Eksenazi Health establishes Gregory S. Fehribach Center

Eskenazi Health has announced the establishment of The Gregory S. Fehribach Center, which will expand efforts to increase employment opportunities for students with physical disabilities at Eskenazi Health and throughout central Indiana.

The timing of the announcement coincides with the 29th anniversary of the Americans with Disabilities Act (ADA). On July 26, 1990, President George H.W. Bush signed the ADA into law, thus equalizing the playing field for people with disabilities.

The expansion of the program and the formation of The Gregory S. Fehribach Center comes after a $1.5 million grant from Lilly Endowment Inc. in 2017. Fehribach is an attorney who works throughout Indianapolis, the state and the country to create accessible environments and opportunities for individuals with physical disabilities.

“Today the unemployment rate for students with physical disabilities is significantly higher than their able-bodied counterparts,” Fehribach said. “This center provides employment and social experiences that complement the internship, thus providing a well-rounded internship opportunity for college students.”

Since 2013, Eskenazi Health has offered 116 internships to students with physical disabilities, including 44 internships so far in 2019. The interns have come from 19 colleges and universities, and have not only interned at Eskenazi Health, but also Eli Lilly and Company, Center for Youth and Adults with Conditions of Childhood at Riley Children’s Hospital, Health and Science Innovations, Indiana Family and Social Services Administration’s Division of Aging, Indiana Family and Social Services Administration’s Division of Disability and Rehabilitative Services, Lumina Foundation, Old National Bank and Regenstrief Institute.

The Gregory S. Fehribach Center at Eskenazi Health is named after an Indianapolis attorney who works throughout the city, state and country to create accessible environments and opportunities for those with physical disabilities. (Submitted photo)

“Eskenazi Health is thrilled to be at the forefront of persons with physical disabilities obtaining independence and economic empowerment,” said Lisa Harris, M.D., CEO of Eskenazi Health. “The Gregory S. Fehribach Center aligns perfectly with what Eskenazi Health stands for.”

The college students who have participated in the program have held internships in such fields as occupational/physical therapy, computer programming, music therapy and public affairs/communications. As part of their internships, students receive competitive hourly wages, transportation support and nearby housing free of charge. In addition, a variety of wraparound events and opportunities for professional development are part of the internship. This summer there have been weekly lunch and learn sessions, a presentation on Franklin Delano Roosevelt titled “Franklin Delano Roosevelt: Elected Because of or In Spite of His Disability,” a special dinner at Duos Kitchen on meal preparation and healthy eating and a social outing at an Indiana Fever basketball game.

Interns are recruited from Indiana colleges and go through a rigorous application process.

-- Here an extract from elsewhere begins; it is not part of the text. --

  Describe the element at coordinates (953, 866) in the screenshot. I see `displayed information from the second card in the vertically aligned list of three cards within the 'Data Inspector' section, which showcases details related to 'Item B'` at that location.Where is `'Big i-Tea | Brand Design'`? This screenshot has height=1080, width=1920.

Students are required to submit transcripts, writing samples and five professional and educational references. Those who are accepted to the program are held to the same standards as their fellow employees in their respective departments. The program prides itself on assigning meaningful work that benefits both intern and employer.

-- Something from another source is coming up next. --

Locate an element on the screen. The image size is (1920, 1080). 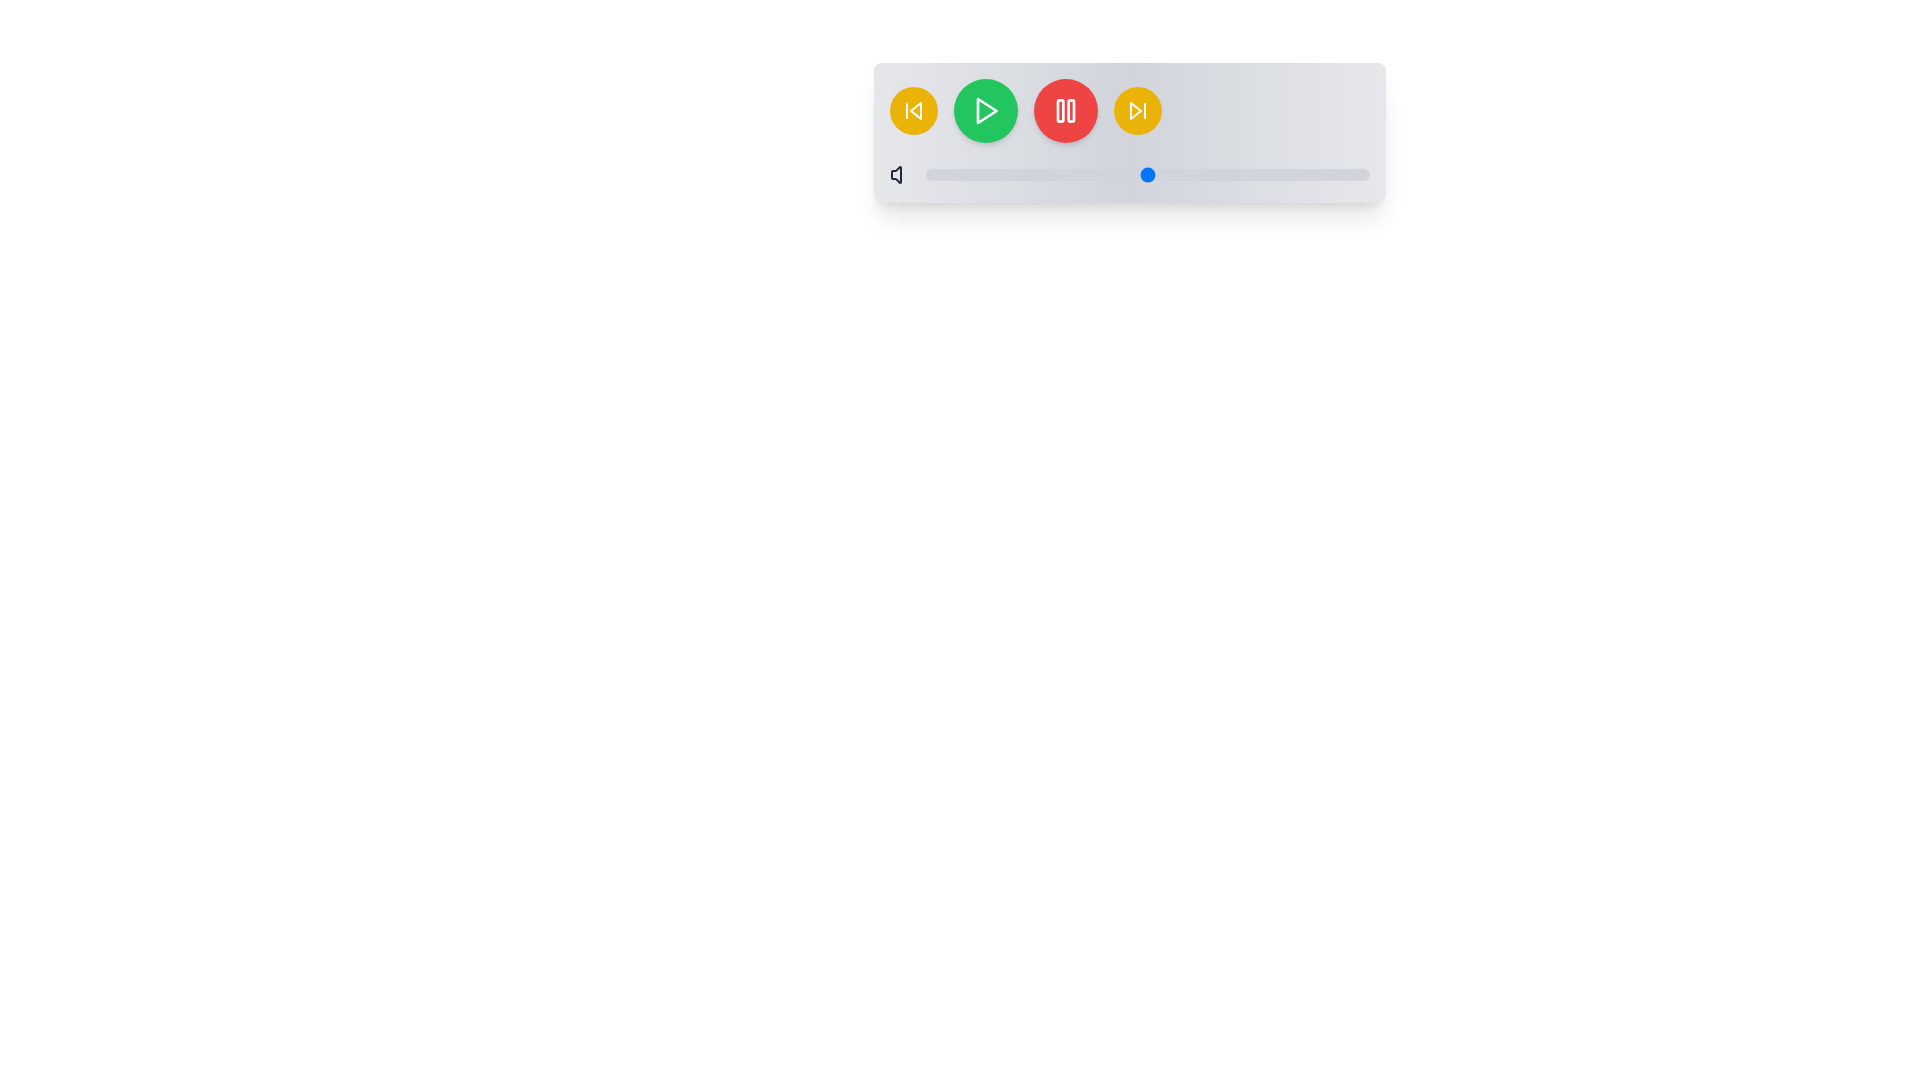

“The Gregory S. Fehribach Center is dedicated to increasing the number of college graduates with physical disabilities in the workforce and facilitating their full civic and economic inclusion,” said Ernest Vargo II, CFRE, president and CEO of the Eskenazi Health Foundation. “This effort, made possible by the support of a number of organizations and individuals, including Eskenazi Health, Lilly Endowment Inc., Frank and Katrina Basile and many others, will help not only provide real-world experience for students with physical disabilities, but also help eradicate certain stereotypes and concerns that employers may have.”

The program started as the Initiative for Empowerment and Economic Independence, a partnership between Eskenazi Health and Ball State University, helping to place Ball State students with internships in the Indianapolis health care system. Every year, more universities and companies have continued to express interest in working with Eskenazi Health.

An alumnus of Ball State University, Fehribach is a former university trustee who now serves as a Distinguished Fellow in the Office of Institutional Diversity. An attorney in private practice for the past 31 years, he promotes economic independence using entrepreneurial principles, thereby supporting the fundamental right of equality. He has begun a four-year term as a presidential appointee to the United States Access Board, which creates universal design standards and guidelines for barrier removal and access for people with disabilities. Under Fehribach’s legal counsel, the city of Indianapolis and many of its renowned amenities rank highly for accessibility in the United States.